Date: 2006-09-12 08:42 pm (UTC)
From: [identity profile] fenestration.livejournal.com
Pornography is a common denominator, but in so many ways it is the lowest common denominator. This position makes it ideal in a globalised world where what is common is more useable than what makes us different. Sex is undoubtedly an important aspect of life but it defines us only in one narrow way. However that narrow way is easily accessible whereas other human complexities defy quick exploration.

So we have a pidgin language that is click-shared by millions, limited, functional and lucrative. And how limited.

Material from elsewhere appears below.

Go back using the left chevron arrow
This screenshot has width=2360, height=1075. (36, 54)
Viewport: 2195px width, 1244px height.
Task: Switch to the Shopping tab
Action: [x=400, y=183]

Pornographic fantasy is solipsistic and clichéd but evidently addictive. Corruption is important here. Pornography is to sex as sex is to love. Do we want to be defined by porn or love?

I find momus sexy because

Date: 2006-09-13 11:27 am (UTC)
From: [identity profile] zzberlin.livejournal.com
He knows how to cite his references, and he knows how to use the interweb.

Re: Porn Life

Date: 2006-09-13 11:34 am (UTC)
From: [identity profile] zzberlin.livejournal.com
<< Do we want to be defined by porn or love? >>

Are they mutually exclusive? I love porn. Why can't I have porn and love at the same time? hmmm I love porn.